AFAICT there are no tests at all in the source repo.
(That's also something I would like to help address)

> Ponymail at the current time serves two communities: the ASF as a whole
> for the live lists.a.o service, and the handful of outside parties who
> currently run their own archives using ponymail code.  So the key
> question is for the short term: will your (unreviewed but no complaints)
> PR likely break one of these clients in an un-obvious way, or in a way
> that you wouldn't be able to help fix?

I assume that lists.a.o will only deploy tested code.

3rd parties presumably have their own release processes which involve
vetting changes.
If not then they should understand the consequences.

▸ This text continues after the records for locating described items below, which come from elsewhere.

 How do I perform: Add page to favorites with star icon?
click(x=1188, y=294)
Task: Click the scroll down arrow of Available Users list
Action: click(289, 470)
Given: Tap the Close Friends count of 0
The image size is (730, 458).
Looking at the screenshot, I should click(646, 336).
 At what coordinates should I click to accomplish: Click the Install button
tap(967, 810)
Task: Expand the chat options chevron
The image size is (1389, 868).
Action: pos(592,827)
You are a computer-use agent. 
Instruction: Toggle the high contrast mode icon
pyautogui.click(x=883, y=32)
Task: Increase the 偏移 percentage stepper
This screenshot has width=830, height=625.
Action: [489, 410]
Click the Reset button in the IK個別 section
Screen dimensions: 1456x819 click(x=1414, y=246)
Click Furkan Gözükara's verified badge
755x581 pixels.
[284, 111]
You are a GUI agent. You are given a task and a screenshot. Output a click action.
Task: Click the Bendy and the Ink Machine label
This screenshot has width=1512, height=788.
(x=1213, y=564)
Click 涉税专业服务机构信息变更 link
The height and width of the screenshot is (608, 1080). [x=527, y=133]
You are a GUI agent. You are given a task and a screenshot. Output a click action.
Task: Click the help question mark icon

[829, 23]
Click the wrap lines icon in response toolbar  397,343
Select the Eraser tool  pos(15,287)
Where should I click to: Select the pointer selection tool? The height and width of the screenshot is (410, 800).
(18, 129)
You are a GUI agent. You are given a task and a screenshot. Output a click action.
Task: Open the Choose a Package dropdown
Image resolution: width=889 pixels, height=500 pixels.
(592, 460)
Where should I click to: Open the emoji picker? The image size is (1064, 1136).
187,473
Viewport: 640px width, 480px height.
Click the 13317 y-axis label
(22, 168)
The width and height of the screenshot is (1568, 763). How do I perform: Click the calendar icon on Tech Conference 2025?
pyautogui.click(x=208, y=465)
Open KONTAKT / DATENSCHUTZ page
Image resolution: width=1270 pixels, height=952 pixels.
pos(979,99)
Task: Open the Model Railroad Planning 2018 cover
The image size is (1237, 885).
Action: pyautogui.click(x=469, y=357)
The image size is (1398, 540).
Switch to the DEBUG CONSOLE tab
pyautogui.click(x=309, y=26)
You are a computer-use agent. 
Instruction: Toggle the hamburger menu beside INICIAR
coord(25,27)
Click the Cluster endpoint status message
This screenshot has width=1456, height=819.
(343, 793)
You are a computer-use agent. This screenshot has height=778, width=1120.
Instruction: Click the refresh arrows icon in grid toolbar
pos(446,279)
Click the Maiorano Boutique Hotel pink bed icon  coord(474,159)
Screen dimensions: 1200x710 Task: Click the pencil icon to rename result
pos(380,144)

> From the ASF side, we'll detect issues quickly, so anything besides a
> real privacy leak or a wrong data error is not that big a deal - just a
> hassle for whoever gets to fix it.  Personally, I'm all for making
> progress on any non-architecture level code changes, so from the ASF
> side, I'm happy for sebb to go ahead.
> Question: do outside users auto-deploy from master, or do they only pull
> code when we declare a release or otherwise suggest it?  Understanding
> that would help us understand how careful we need to be with unreviewed
> changes.

The ASF release policy makes it very clear that only formal releases
should be published to end users.

So IMO the question of being careful with changes to trunk/master does
not arise.

Note that universal commit means that the Pony Mail podling cannot
guarantee that accidental changes aren't made to the code.
Even with code reviews, changes can be applied incorrectly, or out of
sequence etc.
That is partly why we vote on a frozen copy of the source, and
releases are published in archives with hashes and sigs.

Auto-deploy is an inherently risky strategy for code, especially code
that can have irreversible effects (e.g. privacy leak).